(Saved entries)

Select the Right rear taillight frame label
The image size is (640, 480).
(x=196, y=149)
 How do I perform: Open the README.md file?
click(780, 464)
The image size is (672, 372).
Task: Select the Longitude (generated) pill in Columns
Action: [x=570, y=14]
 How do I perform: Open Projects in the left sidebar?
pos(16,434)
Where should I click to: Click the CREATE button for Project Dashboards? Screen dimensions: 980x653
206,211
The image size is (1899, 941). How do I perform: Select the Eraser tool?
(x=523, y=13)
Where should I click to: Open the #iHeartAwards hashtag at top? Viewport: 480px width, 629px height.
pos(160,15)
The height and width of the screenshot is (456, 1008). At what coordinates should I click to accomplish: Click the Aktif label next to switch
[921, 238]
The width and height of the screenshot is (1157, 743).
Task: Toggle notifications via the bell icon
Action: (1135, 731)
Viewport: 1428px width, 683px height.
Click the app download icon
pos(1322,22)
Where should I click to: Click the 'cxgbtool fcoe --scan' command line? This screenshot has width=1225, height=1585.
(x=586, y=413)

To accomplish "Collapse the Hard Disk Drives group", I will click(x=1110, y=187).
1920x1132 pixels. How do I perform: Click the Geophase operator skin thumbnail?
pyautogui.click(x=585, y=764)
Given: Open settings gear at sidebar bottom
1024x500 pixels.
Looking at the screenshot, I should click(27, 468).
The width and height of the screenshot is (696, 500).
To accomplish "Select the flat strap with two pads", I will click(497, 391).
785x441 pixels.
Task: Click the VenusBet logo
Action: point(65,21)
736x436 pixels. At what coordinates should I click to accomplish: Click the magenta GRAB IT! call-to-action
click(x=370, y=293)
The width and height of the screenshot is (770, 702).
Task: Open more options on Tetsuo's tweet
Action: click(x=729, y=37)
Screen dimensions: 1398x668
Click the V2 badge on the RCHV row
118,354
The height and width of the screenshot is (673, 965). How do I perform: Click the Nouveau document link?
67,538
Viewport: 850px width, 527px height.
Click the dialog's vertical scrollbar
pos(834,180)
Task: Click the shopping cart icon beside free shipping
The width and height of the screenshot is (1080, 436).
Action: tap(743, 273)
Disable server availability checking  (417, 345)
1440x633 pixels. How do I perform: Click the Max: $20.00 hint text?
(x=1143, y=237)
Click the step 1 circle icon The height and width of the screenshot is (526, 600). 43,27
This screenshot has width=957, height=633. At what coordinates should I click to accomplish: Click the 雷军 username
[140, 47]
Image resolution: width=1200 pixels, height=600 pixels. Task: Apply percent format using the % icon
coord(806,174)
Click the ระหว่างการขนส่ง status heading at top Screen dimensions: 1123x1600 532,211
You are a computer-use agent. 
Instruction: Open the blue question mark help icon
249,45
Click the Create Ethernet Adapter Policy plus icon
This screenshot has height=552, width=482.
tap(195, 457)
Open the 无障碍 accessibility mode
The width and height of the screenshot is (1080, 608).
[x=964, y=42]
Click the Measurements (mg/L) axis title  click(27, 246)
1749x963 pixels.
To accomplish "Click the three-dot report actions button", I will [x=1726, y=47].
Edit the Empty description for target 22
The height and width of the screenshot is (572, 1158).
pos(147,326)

▶ TASK DETAILS
Only the lines from the one containing "Click the Create Ethernet" to the end of the records should be repeated, exactly as they appear.

▶ COMPLETED EXERCISE
Click the Create Ethernet Adapter Policy plus icon
This screenshot has height=552, width=482.
tap(195, 457)
Open the 无障碍 accessibility mode
The width and height of the screenshot is (1080, 608).
[x=964, y=42]
Click the Measurements (mg/L) axis title  click(27, 246)
1749x963 pixels.
To accomplish "Click the three-dot report actions button", I will [x=1726, y=47].
Edit the Empty description for target 22
The height and width of the screenshot is (572, 1158).
pos(147,326)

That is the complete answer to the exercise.